Mi patria y yo / My motherland and I

Aterrizando en Quito / Landing in Quito

Quito, Ecuador. Hace 12 horas que llegué. Cuando presenté mi pasaporte al oficial de migración, lo revisó, y al devolvérmelo amigablemente me dijo: “Bienvenido a la patria”. Agradecido, me retiré con la frase impregnada en la cabeza.
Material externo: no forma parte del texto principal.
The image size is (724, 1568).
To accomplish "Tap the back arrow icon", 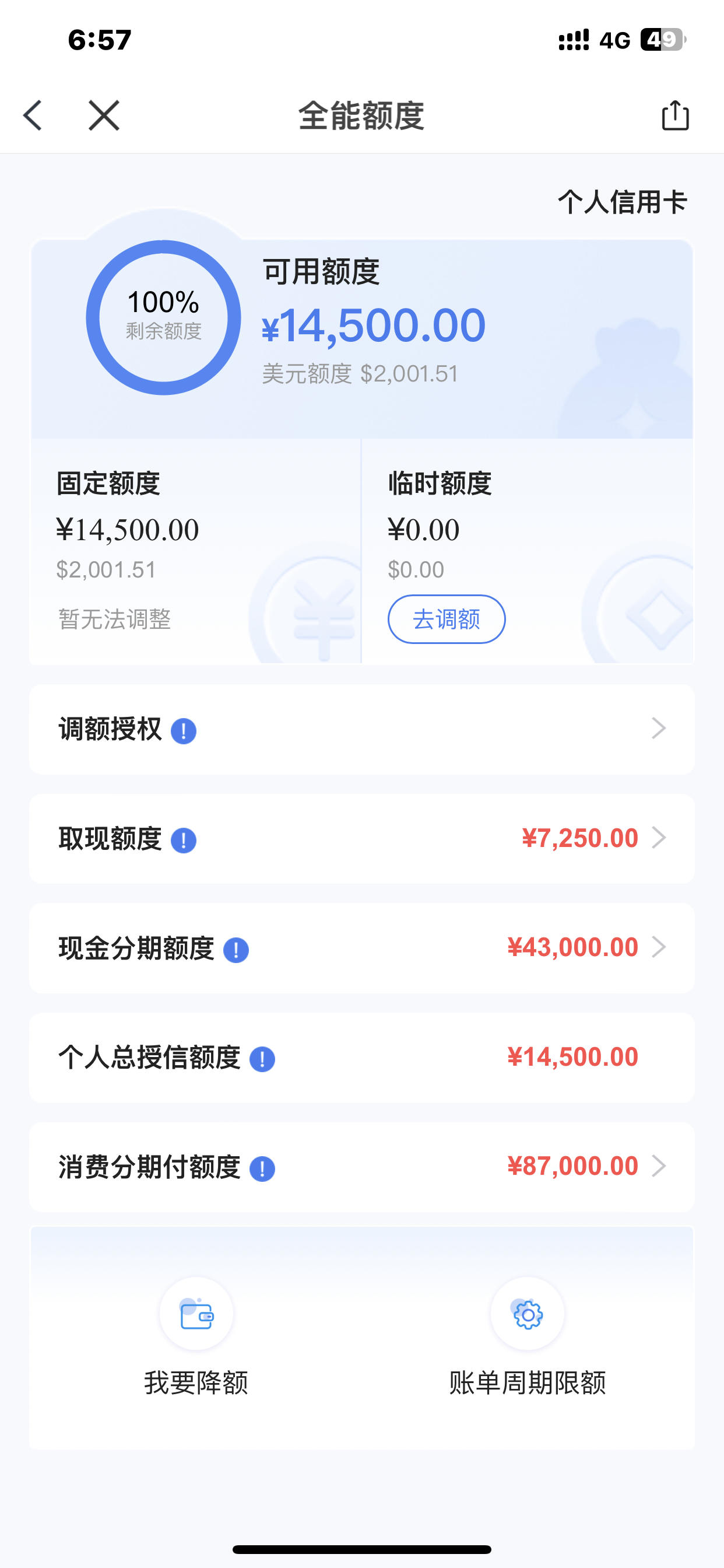I will 33,116.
La patria es una imaginario tan poderoso y omnipresente en la cultura popular latinoamericana. Uso el término popular aquí en una dimensión mediática y de popularidad, no de clase social. “El que no ama su patria, no ama su madre” canta Residente en uno de los temas bandera de Latinoamérica, y aunque la canción es una pieza musical valiosa, el simil es totalmente desubicado: la madre da la vida por sus hijos, pero la “patria” espera que sus hijos den su vida por ella.

“Motherland” sería la palabra equivalente en inglés, y aunque no recuerdo escucharla tanto en conversaciones políticas con mis conocidos en otros idiomas, la palabra en sí también tiene una relación con la ‘madre’.
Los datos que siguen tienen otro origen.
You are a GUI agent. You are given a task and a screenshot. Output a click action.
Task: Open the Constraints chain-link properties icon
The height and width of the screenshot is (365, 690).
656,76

Qué peligro! La madre, como ideal, es representada en una o varias personas que evidentemente forman nuestra identidad y crean nuestro sentido de ‘ser’. Es una representación tangible, objetiva (aunque la madre como individuo es un sujeto, el ideal en sí, se convierte en una objetivización de ella). Sin embargo, la patria es un imaginario político que al objetivizarlo, ignora la compleja dinámica que representa el ser parte de muchas comunidades y de cómo estas co-existen entre sí. El objetivizar la patria la transforma en el pasaporte, al equipo nacional de fútbol, o en el ejército en una guerra.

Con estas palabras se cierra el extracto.